[PASSAGE SHOWN — start]

Cleaning a smoker. Answers range from wanting a sterile smoker to one with clean racks and a seasoned box. If you ever get a chance to look inside a commercial smoker in a restaurant you will see one that is very seasoned and about all they do to the racks is knock off the big pieces. I like the clean rack and seasoned box. I had to clean grease once and that taught me the value of foiling everything and using a disposable drip pan  I will check the bottom of the box when I re foil the factory drip pan and clean anything that got by the foil. Once in a while after a hot smoke I will find that the seasoning is flaking off the sides top and door I use a small blower to blow it out. If I feel I need to clean anything like the door seal I do as pdvoid suggested vinegar is a great cleaner. I use Brillo pads on my racks and can see in the near future a trip to the local car wash with a can of oven cleaner for my racks      . Jted


----------



## daricksta

Dragonsmoke said:


> Smoked commercially for two years. I would only scrub clean inside of smoker if wanting to loose seasoned smoker or definite smoke flavor change from one of the stronger wood chips such as mesquite. Smoking is the process of putting smoke flavors into foods not just slow cooking, otherwise why even bother with the expense of a smoker and not just a low temp. in your oven. Clean window with very light non-scouring pad and water while still warm every time. Inside walls as others have stated with credit card type item (putty knife) to get heavy layers and anything you can pull out place in dish washer for high heat clean. Racks are only place foods will be in contact and should be real clean every time ( don't forget to clean probe well otherwise placing bacteria directly into meat, this is why they also suggested to not put thermometer into meat until smoker reaches temp to kill bacteria ). Hope this helps someone. Dragonsmoke


Really good cleaning suggestions. I'm a stickler for cleaning the racks and places where dried food stuck. I also always wait for the smoker to get to temp before I put the AMNPS in and then put the meat in and then insert the temp probe. I always clean the probes after use.

I know a guy with a CharGriller which he proudly showed me. I was shocked to see that his cooking grate was full of dried on scraps of meat. He said it added to the flavoring. I made a mental note to never eat BBQ at his place if offered the chance.


----------



## red dog

If you want your racks really clean put them in your home oven when you run on cleaning cycle.


----------



## gary s

Some pretty good cleaning ideas

gary


----------



## beerking

I just put the racks in my dishwasher. Come out sparkling!


----------



## gary s

Should have done a before and after shot

gary


----------



## brewster

John McLemore, CEO of Masterbuilt shows you how to clean the MES in this YouTube video...

[PASSAGE SHOWN — finish]
[DATASET EXTRACT — start]

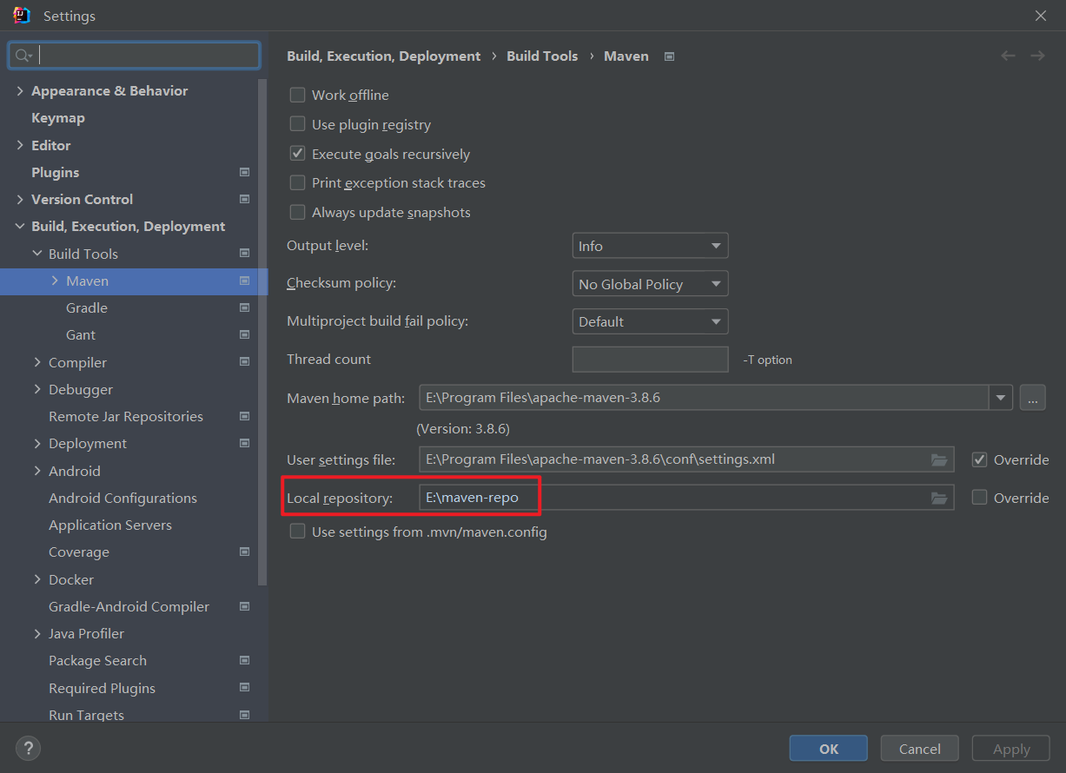The height and width of the screenshot is (773, 1066).
Task: Open the Checksum policy dropdown
Action: click(650, 284)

[DATASET EXTRACT — finish]

= TRY IT =
Please repeat, word for word, the part of the thread on cleaning a smoker starting with "I know a guy" and going on through "on cleaning cycle.".

= RESPONSE TO THIS TASK =
I know a guy with a CharGriller which he proudly showed me. I was shocked to see that his cooking grate was full of dried on scraps of meat. He said it added to the flavoring. I made a mental note to never eat BBQ at his place if offered the chance.


----------



## red dog

If you want your racks really clean put them in your home oven when you run on cleaning cycle.